New Deal Demoncrat - weekly indicators. Real estate, M1 & M2, and tax withholding all look fine.

New Deal Demoncrat - every little thing that you say or do, I'm hung up: hung up on you. Hey, it's not my fault you're quoting Madonna, buddy.

Sunday, June 18, 2017

Realistic Mortal Kombat

Somehow I've come across comedy videos at YouTube. I guess they exist!

Friday, June 16, 2017

Friday videos: Jesus and Mary Chain

It would have been better if they'd been murdered by Charlie Manson in 1986:

Hey, they said the same thing about the Rolling Stones.

Thursday, June 15, 2017

economics post

Noah Smith - summing up my thoughts on macro. He seems more hopeful than most. Also,

Noah Smith - is economics a science? Short answer: no. Understanding the long answer would require you to have studied philosophy and structure of science and to have seen some advanced undergrad econ, but basically the long version of the short version of the long answer is again no, at least when it comes to macro.

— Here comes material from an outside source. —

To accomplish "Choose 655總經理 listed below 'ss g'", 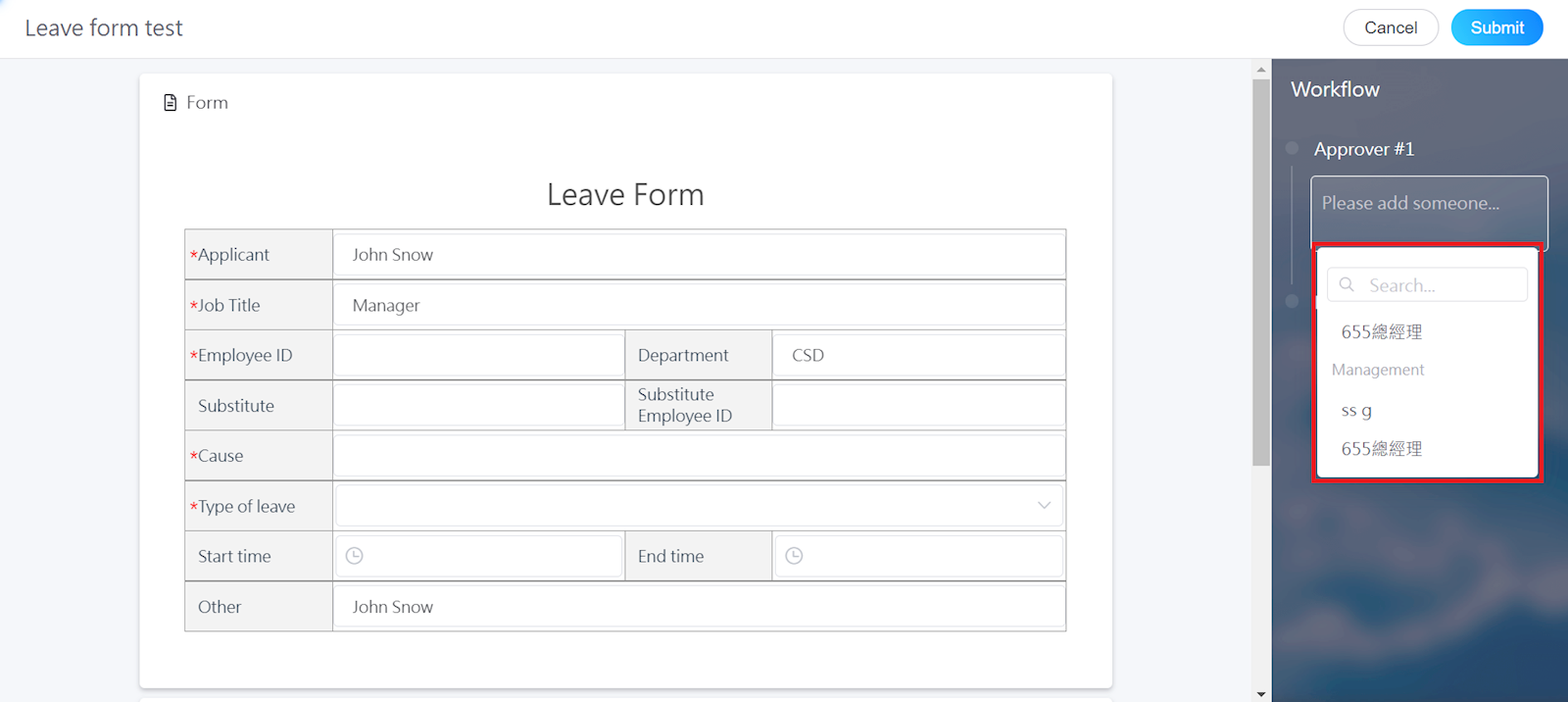I will pos(1382,449).
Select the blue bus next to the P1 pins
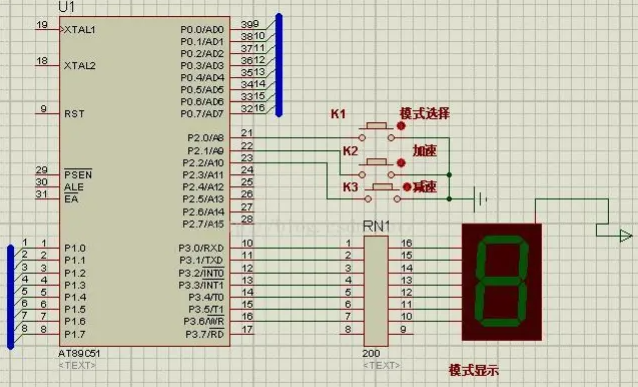Screen dimensions: 638x387 (x=11, y=297)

Basically, macroeconomics never works out of sample, and there is no such thing as a falsifying empirical result that causes you to throw out your theory. They compensate for that fucking joke by saying "oh, well every macro theory is wrong, we know this", which begs the question of why academic macroeconomists always arrogantly asserts that their patent fucking nonsense should inform policy.

From what I've seen, though, economics seems to behave well as a science (a) when it's as far away as possible from politics (like, calculating where your company should hedge prices, or figuring out the demand curve for soybean meal) and (b) when real money is at stake, like doing corporate micro or central bank policy.

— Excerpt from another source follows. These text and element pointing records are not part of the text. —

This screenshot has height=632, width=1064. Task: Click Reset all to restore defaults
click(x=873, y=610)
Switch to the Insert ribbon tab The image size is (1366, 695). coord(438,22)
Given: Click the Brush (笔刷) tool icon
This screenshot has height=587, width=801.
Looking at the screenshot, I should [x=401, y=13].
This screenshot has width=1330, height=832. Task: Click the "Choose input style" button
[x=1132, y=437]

But once you put the economist near a politician, he turns into a fucktard.

Thursday news

Some reading stuff:

Calculated Risk - rail traffic increased in May and LA port traffic increased in May. Quit piddling yourself.

FT Alphaville - tech tantrum shows how the market has changed. Everything's algorithmic now, and the computers tend to all puke stocks at the same point, which explains the nutbar volume bars we're seeing in QQQ. It's as if they want to lose money. Well, maybe it's just that the kids programming these algos are dumb brats who just finished a Master's in quant at university, and they don't actually have a clue about anything.

NY Times - the Conservative plan to cause the next market crash. Every single thing the party is doing is explicitly intended to destroy the USA.

Simon Wren-Lewis - Conservative zugzwang. With the election result, the UK conservatives are now backed into a corner and can't win no matter what they do. Good job!

Wednesday, June 14, 2017

post-Yellen post

Calculated Risk - 25bp rate hike. The only one voting against was Neel Kashkari, who if you remember I was very nasty about a few years ago but who turns out to be the only one on the Fed board who has sufficient common sense.

Gold miners get hammered on a 0.25% rate hike, but what's really weird is people selling SPY down on Yellen's statements.

It's as if it's a dudebro fad or something. Like getting a barbed wire tattoo.

so today, re GDX....

So today, everyone thinks Janet Yellen is going to raise rates another quarter point, despite inflation being nonexistent in the US.

Of course, she has to make her decision based on future expectations a year out, not based on what's happening today.

But all previous one-year-out future expectations that have come from the Fed have proven to be a joke, and maybe at some point the Fed hawks will realize this.

Then again, Trump is supposed to pursue inflationary policy.

But then again, it's not like the Republican House, Senate and WH have demonstrated any ability to accomplish a single fucking thing so far, and who says Trump is even going to be around 6 months from now?

So there's no way to pick a direction.

I would have bought gold miners yesterday at an RSI of 50 and at SMA(200) support, except then I caught myself hoping that the trade would come out positive. If your trade involves hoping for a positive result, you should get the fuck out of that trade.

So I'd like to see what happens today before taking much of a position.